Amazingly bright blue lobsters are that colour because of a genetic abnormality that causes them to produce more of a certain protein than others. The odds of finding lobsters with a bright-blue pigment are estimated to be one in two million.
Recently, a rare blue lobster has been saved from the boiling pot and given a new home at an aquarium.
The crustacean was found by chef Austin Hopley in a delivery to his restaurant near Manchester, England. He said, “I could not bring himself to put the shellfish on the menu.” Instead he called “Sea Life” in Manchester.”
The chef, who named the creature Larry, said he wanted to find it, “a forever home that was not in a lobster lineup”.
After making the discovery, Mr. Hopley said, “I knew the morally right thing to do was to find him a home where everybody could appreciate him.”
Not long before that a fisherman in England made a shelluva find off the coast of Cornwall: it was also a blue lobster. Tom Lambourn, 25, had been angling along the shore when he pulled up the strikingly azure-colored foot-long crustacean in his lobster pot, England’s National Lobster Hatchery reported.

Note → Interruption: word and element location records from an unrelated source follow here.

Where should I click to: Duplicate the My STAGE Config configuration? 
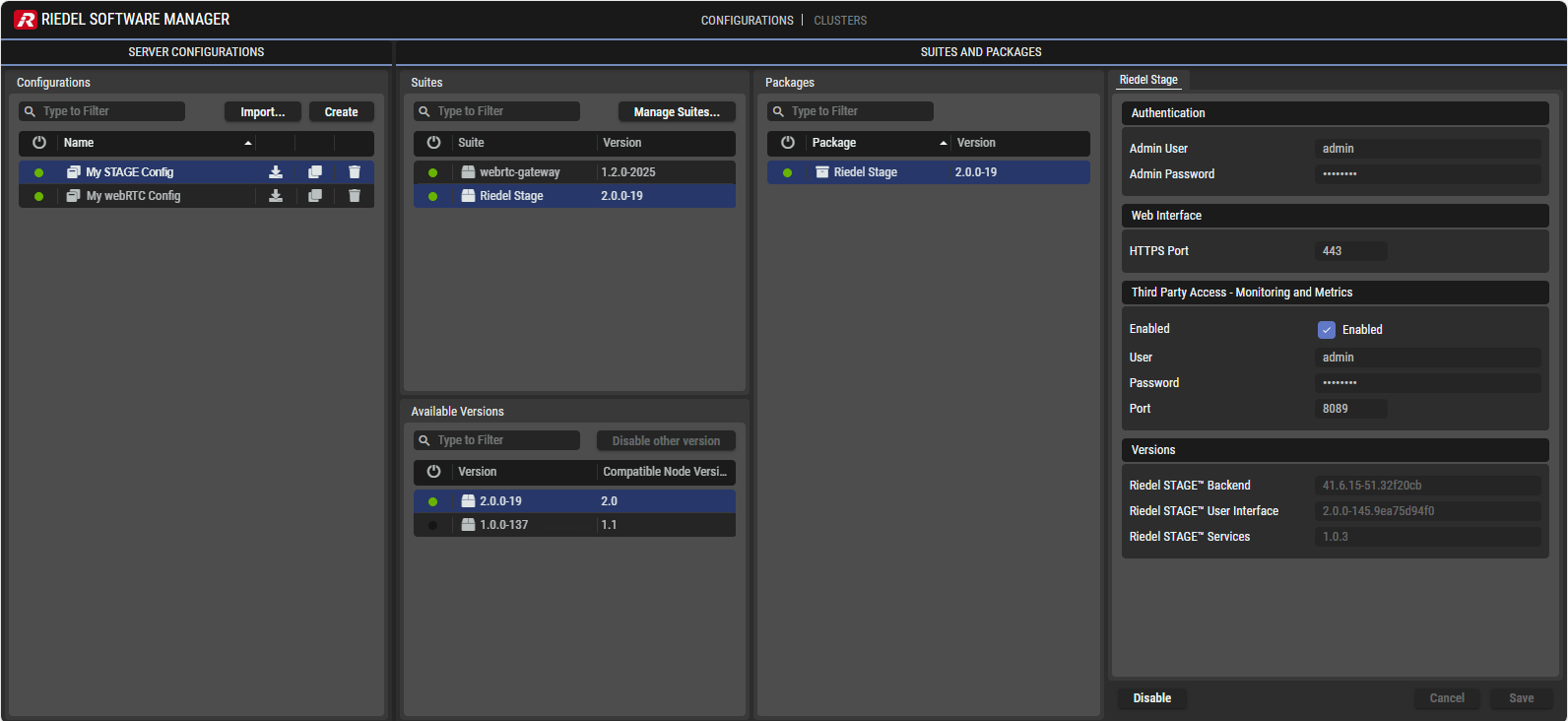[x=315, y=172]
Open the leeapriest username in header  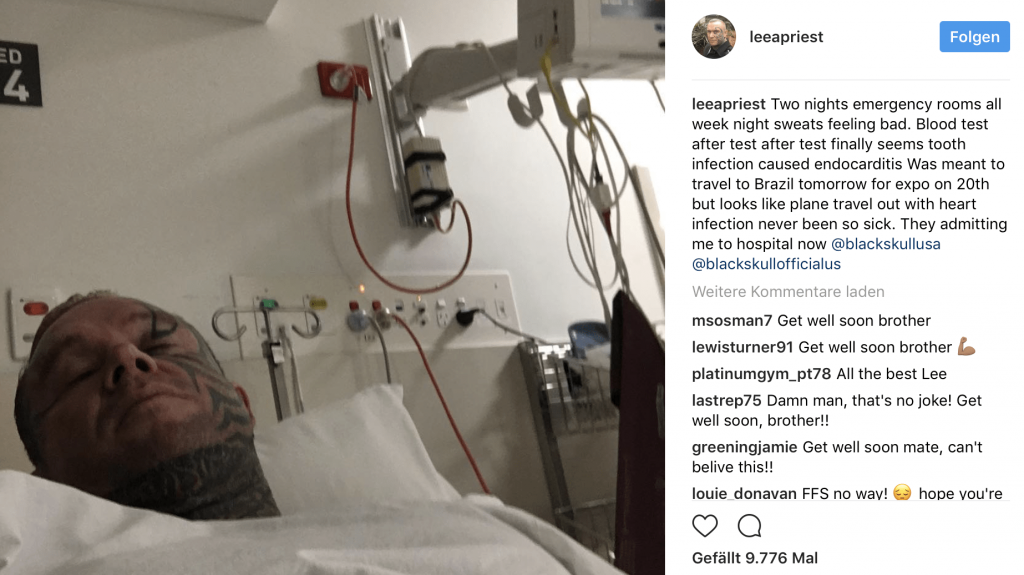(x=786, y=37)
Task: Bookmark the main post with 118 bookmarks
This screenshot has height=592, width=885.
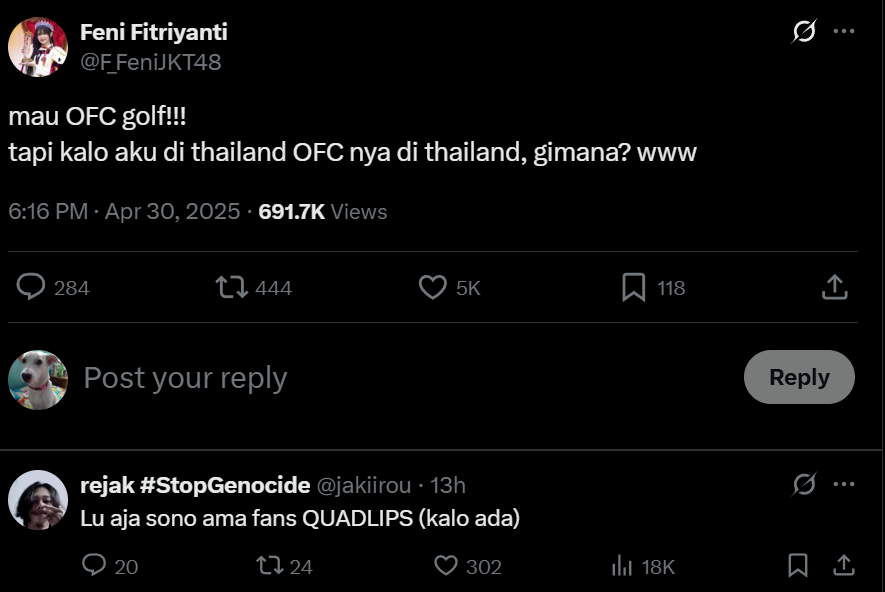Action: tap(633, 288)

“With every pot you never know what is going to be inside, and I’ve certainly never seen one that color before,”
The highly unusual sea creatures may be more common than known at birth, but the blue pigmentation in their shells make them stand out on the sea floor so they are easier prey.
Lambourn snapped photos of his find but released it back to the ocean because it was too small and young to keep and eat. Had it been bigger, Lambourn said he would have given it to the Lobster Hatchery.

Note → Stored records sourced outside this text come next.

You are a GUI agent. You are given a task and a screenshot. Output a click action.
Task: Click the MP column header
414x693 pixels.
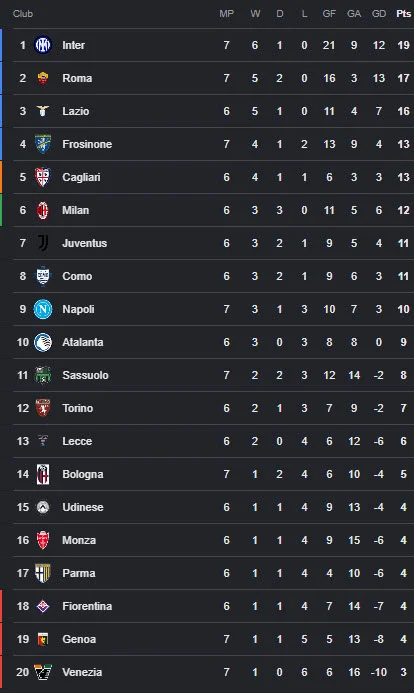(x=226, y=14)

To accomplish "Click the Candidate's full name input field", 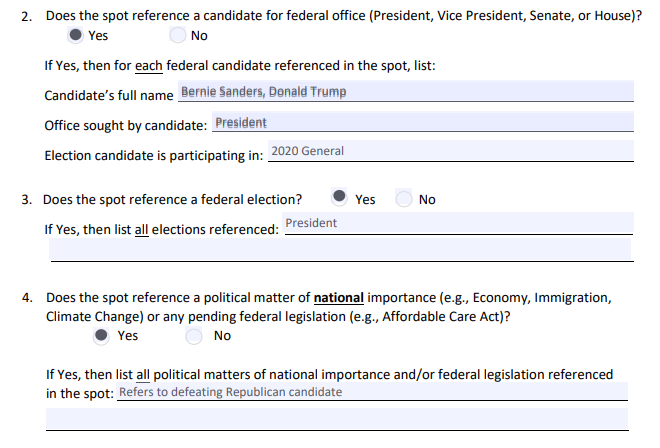I will [x=405, y=92].
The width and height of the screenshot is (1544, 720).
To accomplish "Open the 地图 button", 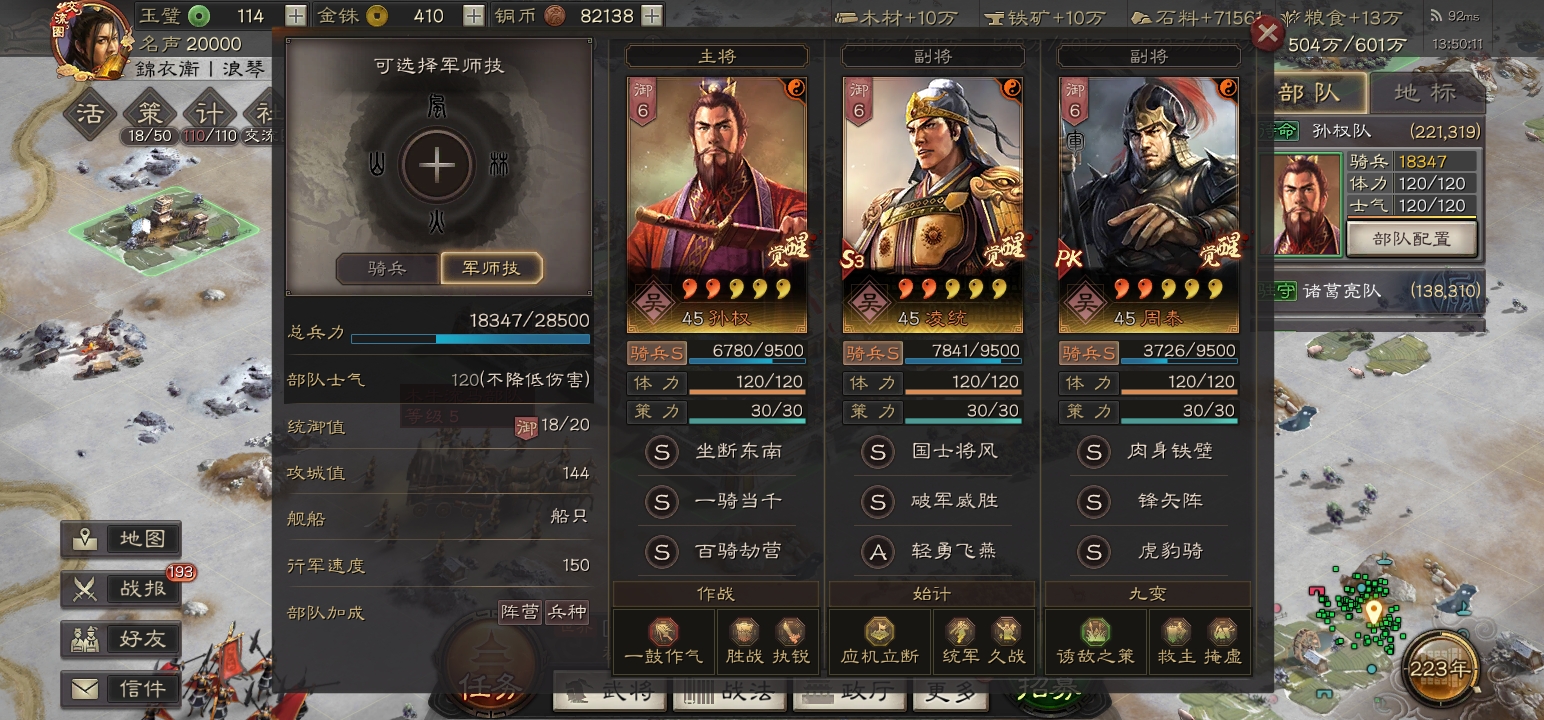I will point(121,539).
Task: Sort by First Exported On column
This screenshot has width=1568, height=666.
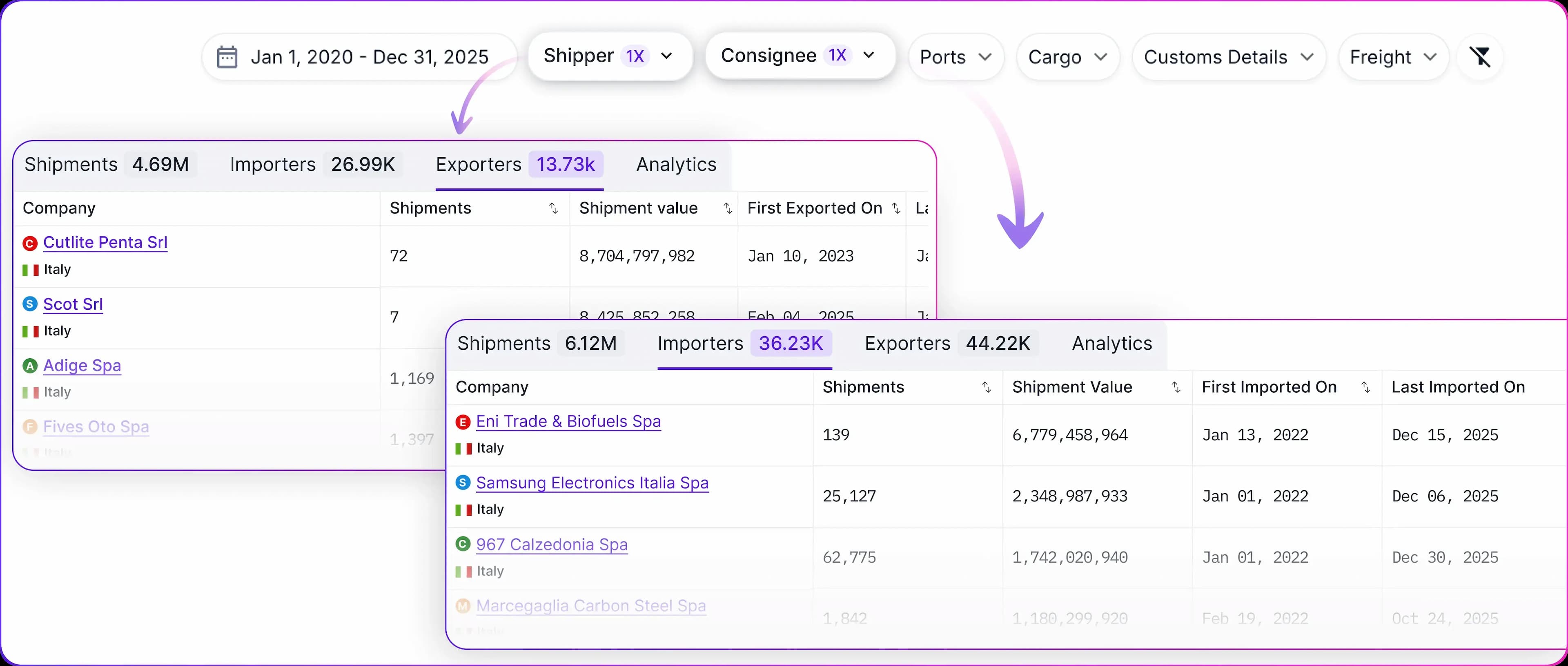Action: tap(895, 208)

“I’ve been obsessed with blue lobsters for years,” Christensen said at the time of the blue lobster research. “Mother Nature does a good job of making other colours but is fairly inept at making blues.”
Warming waters and rising sea levels are threatening lobster populations in some parts of the world, including the United States, where their numbers have been dwindling in the New England region.
I read in the New York Times that many on social media are touting that steeping a handful of lettuce in boiling water for several minutes then drinking the liquid can help you fall asleep faster and stay asleep longer.
“This is quite easy to try and its’ harmless said a Director of Behavioural Sleep. “But unfortunately it doesn’t have any evidence or merit behind it.”
There have been a handful of studies showing an association between lettuce seed and its extractions and reduced symptoms of insomnia but didn’t provide strong enough evidence to prove lettuce can help with sleep.
Often a poor sleeper myself, I couldn’t let this opportunity slip by so I experimented with steeping the lettuce three nights in succession.
I did have three nights of falling asleep quickly with a full 71/2-hours each night. That is a rarity for me so I have to surmise the treatment helped.
The skeptics as you might expect call it a ‘placebo’ effect. If you’re lulled into thinking the concoction works – it will!
I heard of another strange custom from an elderly man who grew up in the 30’s on Coney Island. His parents had an apartment of exclusive housing, the closest to the ocean.
Those upscale units offered a feature of three faucets rather than two. They were labelled H, S, and C. The S faucet was for salt water – piped into the units directly from the ocean.
This man was questioned about the validity of a saltwater faucet in his home. Not liked being doubted as if an old fool, he arranged for a detective to validate what he remembered. It took some time but the detective uncovered two elderly persons who grew up in the same housing block. Both recalled the saltwater tap thus authenticating the claim.
All this peculiarity commenced after someone noticed that I was wearing a vee neck t-shirt inside-out the other day and remarked about it.